The AQHI is designed to help persons make decisions to protect their health by limiting short-term exposure to air pollution and adjusting their activity when air pollution levels are high. In our study, rate ratios were estimated assuming constant linear associations per unit increase of AQHI. Future studies should examine specific AQHI cut points in relation to the levels of severity of health risks.
The National Illness Cost of Air Pollution (ICAP) study conducted by the Canadian Medical Association in 2008 suggested that respiratory illness associated with exposure to air pollution accounted for a significant burden to the health care system and productivity loss (Canadian Medical Association 2008). Our study suggests a statistically significant increase in asthma health services use per unit increase in AQHI also exists. The AQHI health messages providing recommendations on how to adjust outdoor activity levels in accordance with AQHI levels may play an important role in informing persons about health risks and air pollution and may contribute to reducing unnecessary health care use due to adverse health outcomes attributable to exposure to air pollution.
Conclusion
Our study was the first to use population data to study associations between asthma morbidity and the AQHI. Daily rates of asthma health services use predicted on the basis of our estimates may be useful for health care resource allocation and planning and may serve as a guide for the timing of asthma education and management interventions and air quality risk reduction campaigns.
Our findings support the use of the AQHI as a chronic disease morbidity index.
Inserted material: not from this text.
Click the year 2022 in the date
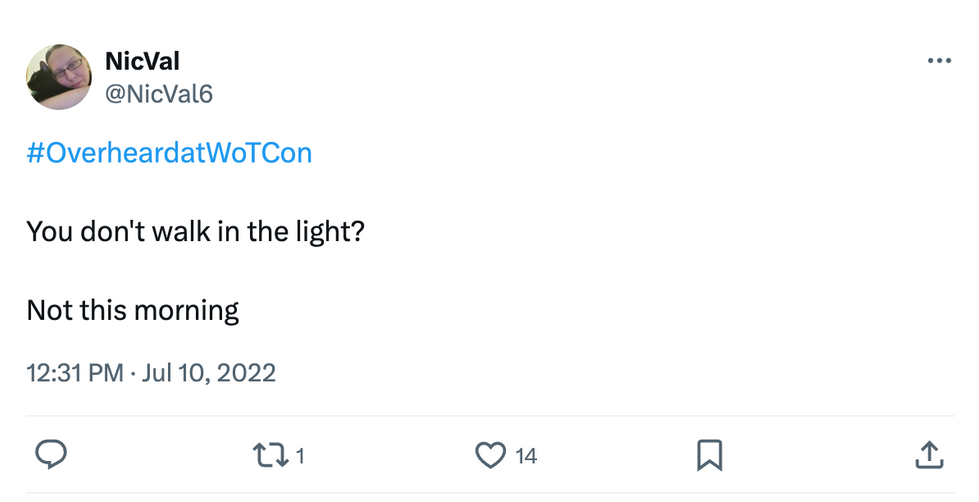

As an air quality health risk advisory tool, the composite AQHI reflects the combined effects of ambient air pollutant exposures relevant to patients with asthma. Furthermore, the AQHI was developed as a communication tool that includes simple risk-reduction advice, permitting practical implementation as an asthma trigger avoidance management strategy. The AQHI may be useful for forecasting asthma morbidity associated with outdoor air pollution, and education about the AQHI may help reduce health services use by patients living with asthma.
Supplemental Material
Acknowledgments
The authors thank the Ministry of the Environment and the Institute for Clinical Evaluative Sciences (Toronto, Ontario, Canada), for providing the provincial data for this study.
Footnotes
This study was funded by the Ontario Lung Association through a grant from the Government of Ontario. T.T. is supported by the University of Toronto, Life Sciences Committee, Dales Award in Medical Research.
The opinions, results and conclusions reported in this article are those of the authors and do not necessarily represent those of the Ontario Lung Association, the government of Ontario, or the Ministry of the Environment.
The authors declare they have no actual or potential competing financial interests.